**Tareas del ejercicio:**
1/ ¿En qué año se publicó *Operación masacre*, de Rodolfo Walsh, según el texto sobre la crónica?
2/ Escribe la continuación del texto sobre la crónica a partir de su última oración.

**Fuente:**
Ilustración por: Kayleigh Martin Esquivel
Escrito por: Karla Marrufo Huchim
Cierto es que las últimas décadas han visto el despegue de una crónica hispanoamericana poderosa, enfocada en los problemas más acuciantes de las sociedades contemporáneas, sustentadas en la investigación de fondo y el testimonio; crónicas de largo aliento e impacto que han posibilitado la consolidación de espacios de difusión para este género muchas veces desterrado por su doble nacionalidad literaria y periodística. Desde la Operación masacre de Rodolfo Walsh publicada en 1957, este tipo de crónica se ha erigido como una de las mejores formas de dejar testimonio y reflexionar sobre una realidad compleja, atravesada las más de las veces por la violencia y la injusticia. Pero cierto es también que paralela a esta producción continúa teniendo vigencia y público la crónica de las pequeñas cosas, la que va salvando de la inercia la vida diaria para posicionarla en el espacio de la reflexión y del asombro. Y aunque ambas son muy necesarias, por ahora me concentraré en la segunda.

**Material proporcionado:**
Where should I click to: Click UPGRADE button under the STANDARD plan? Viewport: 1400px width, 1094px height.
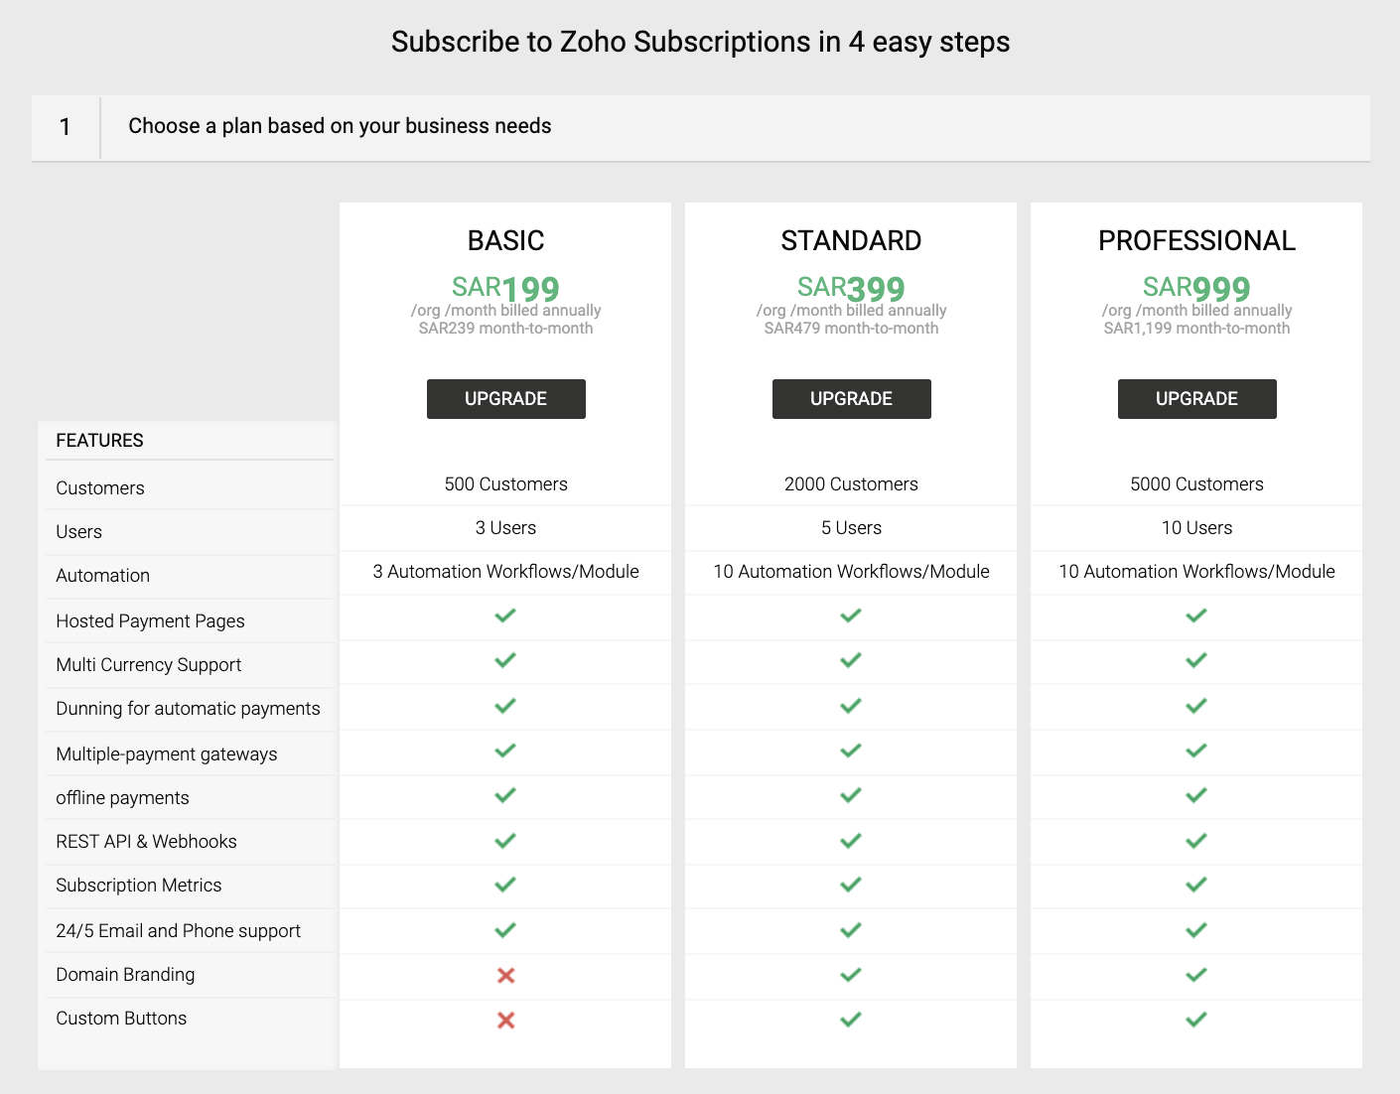[x=851, y=399]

**Respuestas por tarea:**
1/ En 1957.

2/
José Martí llamó “pequeñas obras fúlgidas” a aquellos textos breves donde iba recolectando algunas piezas de la cotidianidad para conferirles una nueva vida en el texto, siéndole fiel a su idea de que “cada día es un poema”. Manuel Gutiérrez Nájera también compartió esta vocación por dar constancia del día a día y de hacerlo con un toque íntimo y una expresión atinada, intentando recrear a través de las palabras la atmósfera de un tiempo y un espacio determinados. Desde entonces, la nómina de autores dedicados a consignar su asombro en una brevedad brillante, fue creciendo a lo largo del siglo XX y continúa aún en el XXI. Basta con pensar en Laura Méndez de Cuenca, José Juan Tablada, Enrique Gómez Carrillo, Jaime Torres Bodet, Jorge Ibargüengoitia, Carlos Monsiváis, Fabrizio Mejía Madrid o Álvaro Uribe, para trazar parte del camino de la crónica enfocada en el detalle del diario acontecer.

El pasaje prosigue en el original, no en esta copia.